O sistema legal (o Código Processual), buscando a organização, disciplina e a celeridade do processo – que por certo não poderia ser deixado ao livre arbítrio do julgador e das partes, determina prazos para serem tomados determinados impulsos processuais, notadamente pelos litigantes, sob pena de não poder ser realizado, e mesmo retificado, determinado ato processual em etapa ulterior.[41]

Tal ato deve ser criteriosamente produzido dentro do prazo concedido pelo ordenamento jurídico, devendo, para tanto, ser considerados os fixados termos a quo (prazo inicial) e ad quem (prazo final) – sempre se desenvolvendo os prazos, portanto, entre dois termos predeterminados.[42]

Abrindo um espaço para tratar da prática forense, esclareça-se, aproveitando a oportunidade em se falar especificamente no termo a quo, que os prazos “correm” da intimação, e “contam-se” a partir do primeiro dia útil subsequente à intimação, o que nem sempre significa dia subsequente ao dies a quo.

Necessária a lembrança, registra Dinamarco,[43] porque o nosso Código de Processo usa as expressões salientadas de maneira irregular, como se dá com o art. 184, § 2°, que pretendeu estabelecer regra sobre contagem de prazo e empregou inadequadamente o verbo correr: na realidade, os prazos não “começam a correr a partir do primeiro dia útil após a intimação”, como está na letra do dispositivo, mas eles começam a correr, repita-se, da própria intimação regularmente realizada.

Ainda em termos de repercussão na prática forense quanto ao termo a quo, relevante o registro de que a data oficial de publicação das decisões sofreu alteração sensível a partir da criação da figura da “publicação eletrônica”, com a entrada em vigor do art. 4° da Lei n° 11.419/2006, em cujos §§ 3° e 4° se lê o seguinte: “Considera-se como data da publicação o primeiro dia útil seguinte ao da disponibilização da informação no Diário da Justiça eletrônico”; “Os prazos processuais terão início no primeiro dia útil que seguir ao considerado como data da publicação”.

Considera-se, pois, como a data da publicação de uma decisão judicial o primeiro dia útil que se seguir ao da apresentação (rectius: disponibilização) da nota de expediente (no diário da justiça eletrônica).
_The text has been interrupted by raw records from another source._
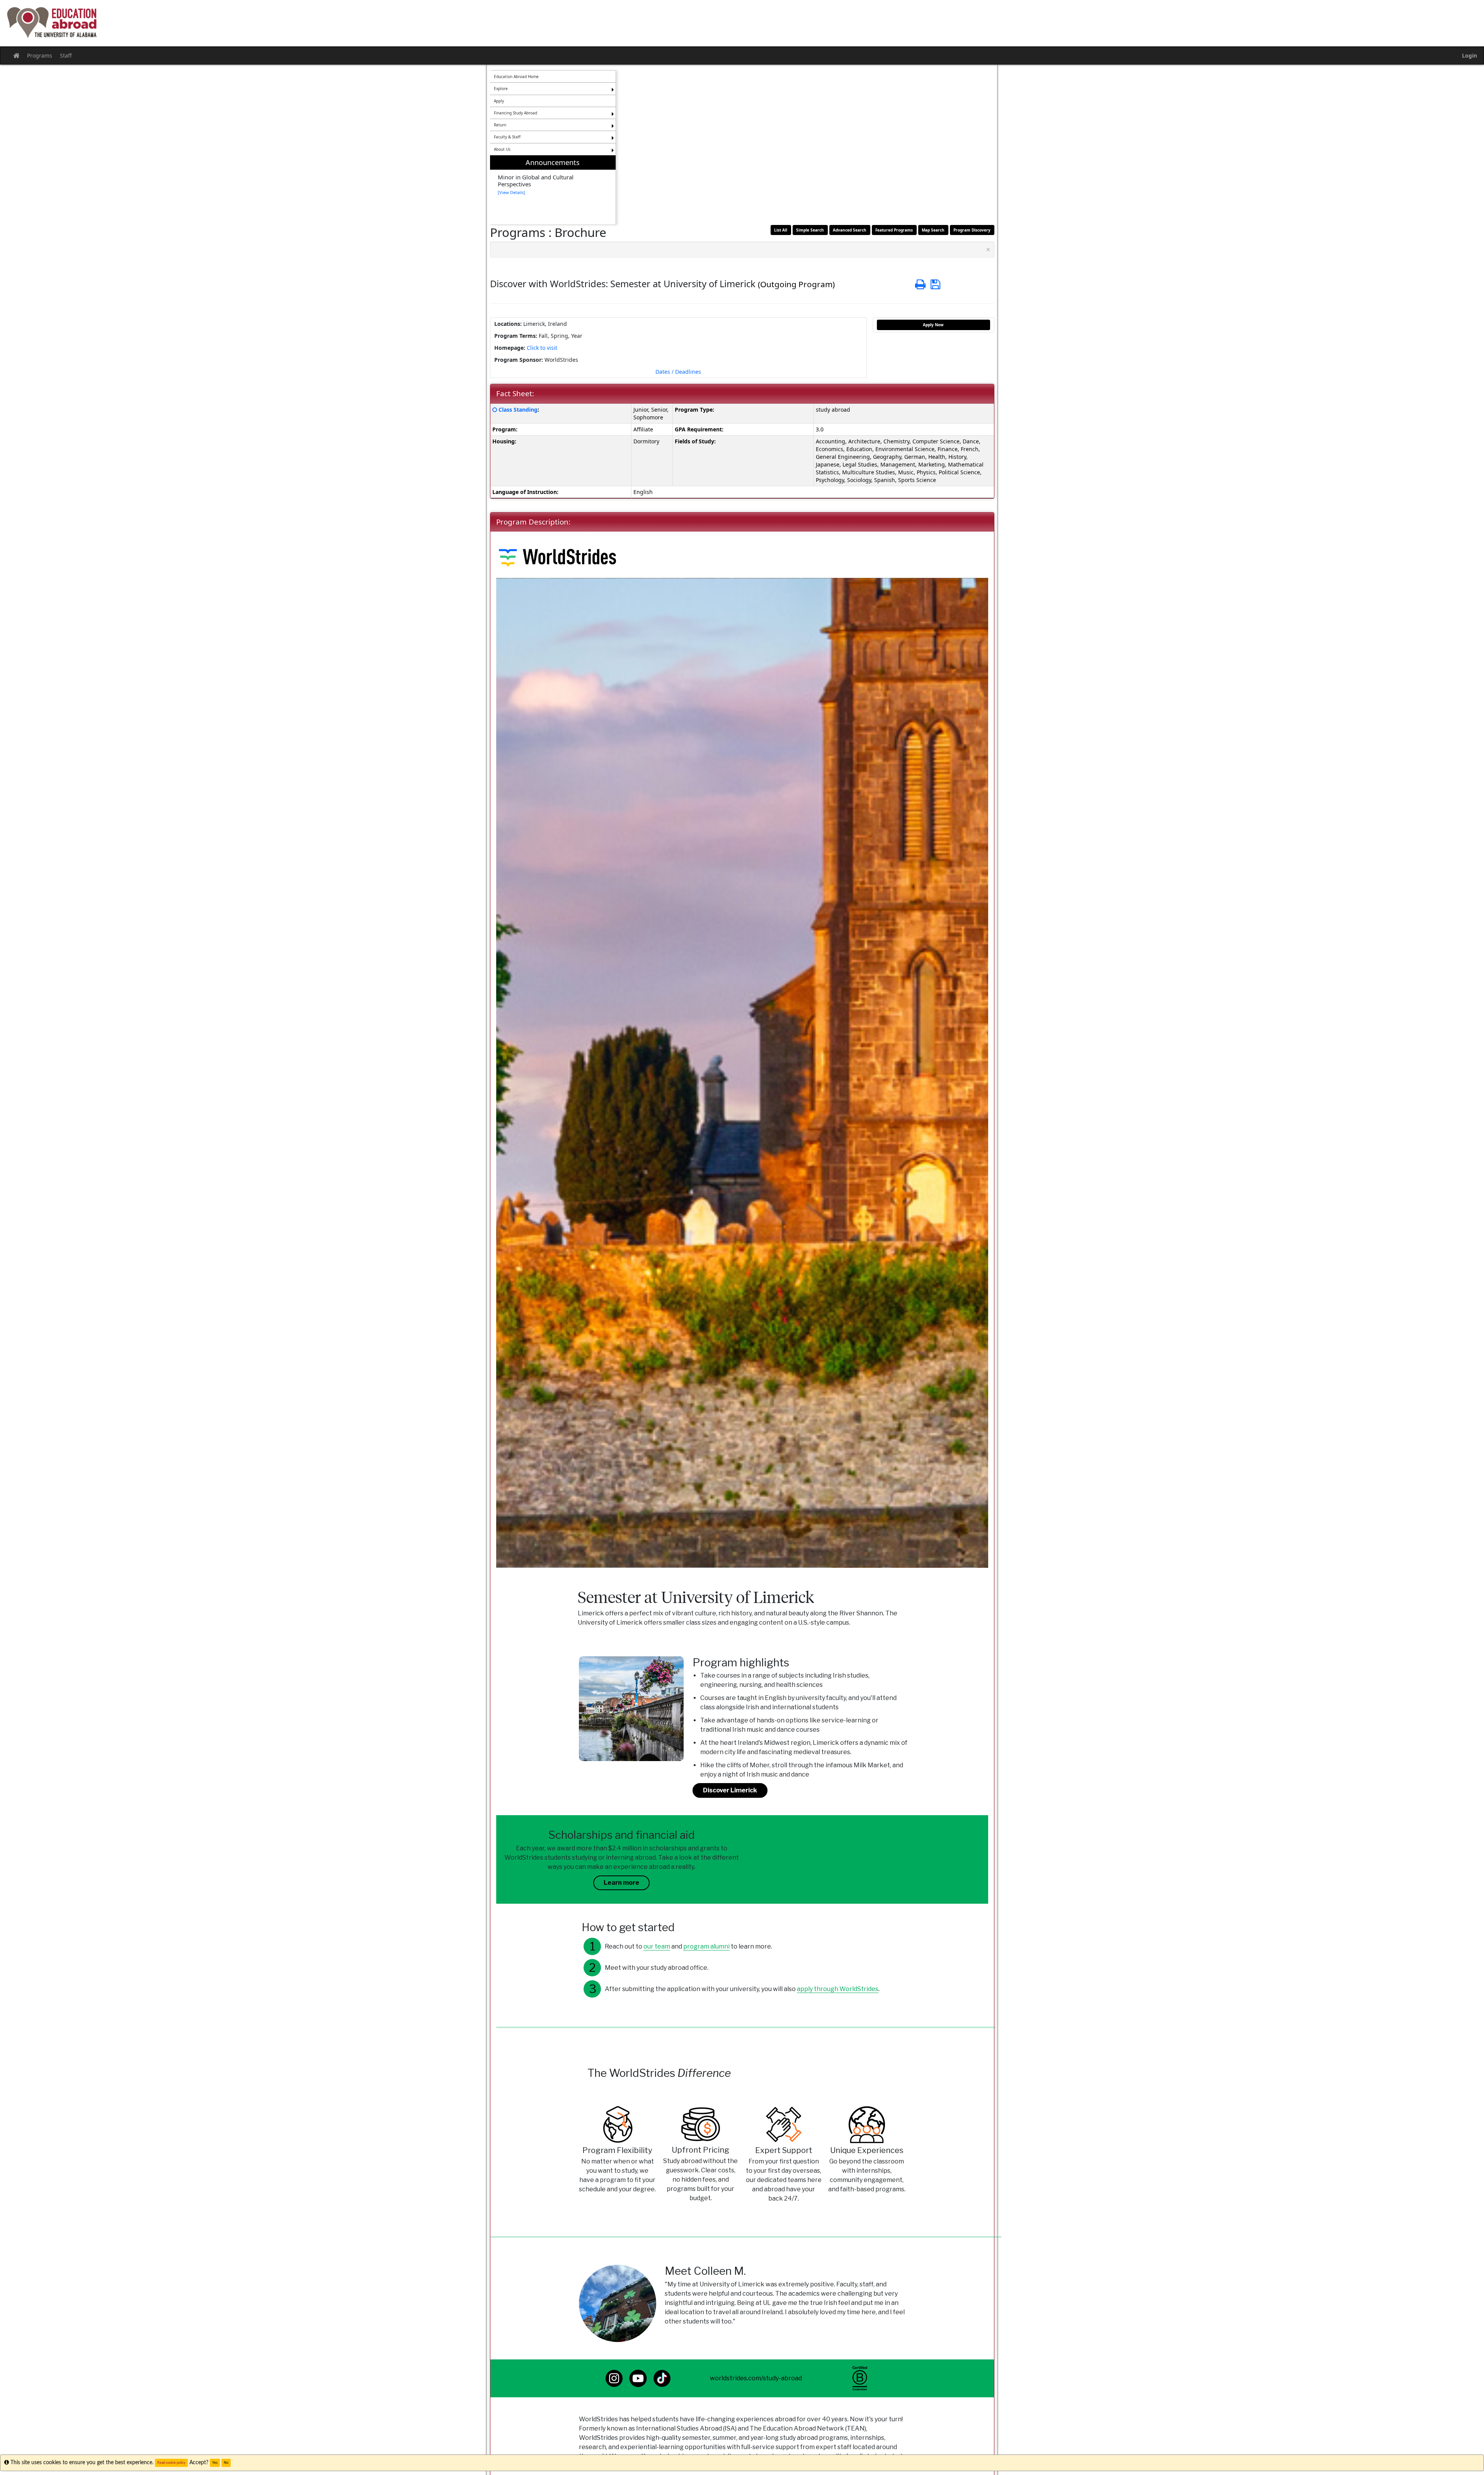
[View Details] (511, 192)
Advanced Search (849, 230)
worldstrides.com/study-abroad (756, 2378)
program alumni (706, 1946)
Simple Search (810, 230)
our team (656, 1946)
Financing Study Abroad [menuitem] (515, 113)
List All (780, 230)
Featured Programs (894, 230)
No (226, 2463)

Então se a disponibilização se deu em uma sexta-feira, a publicação é tida como ocorrida na segunda-feira (caso seja dia útil), iniciando-se (rectius: contando-se) o prazo tão somente a partir da terça-feira (caso seja dia útil também) – o que, na prática, confere “um dia a mais” ao advogado para se manifestar nos autos, a partir do recebimento regular da nota de expediente.


5. A figura da preclusão na sistemática processual

A partir, então, desses elementos centrais que configuram a razão de ser do processo estatal – seu procedimento em contraditório, onde se desenvolvem as relações múltiplas entre o Estado-juiz e as partes litigantes, pautados pela mecânica dos prazos (com seus termos preestabelecidos em lei) –, é que aparece a respeitável imagem da preclusão processual, em todas as etapas, como instituto limitador da atividade processual dos sujeitos envolvidos, trazendo ordem ao feito e celeridade no seu desfecho.[44]

De maneira objetiva, J. E. Carreira Alvim conclui, amalgamando todos esses elementos, que o processo caminha, de maneira ordenada e sempre para a frente, impulsionado por ato do juiz (“autodinâmica”) e por ato das partes (“heterodinâmica”), estabelecendo o Código de Processo Civil prazos dentro dos quais tais atos devem ser praticados, sob pena de preclusão.[45]

Luis Machado Guimarães, nesse exato diapasão, expõe que o instituto da preclusão é um expediente técnico, que se exaure no mesmo processo em que ocorreu, e “de que se vale o legislador, visando assegurar uma sequência ordenada e lógica das etapas procedimentais, e para resguardar a economia e a boa-fé processuais”.[46]

Reconhecendo certo substrato ético do instituto, ao lado do fundamento eminentemente jurídico, Ada Pellegrini Grinover explicita que a preclusão está assentada no processo “não apenas a proporcionar uma mais rápida solução do litígio, mas bem ainda a tutelar à boa-fé no processo, impedindo o emprego de expedientes que configurem litigância de má-fé”.[47]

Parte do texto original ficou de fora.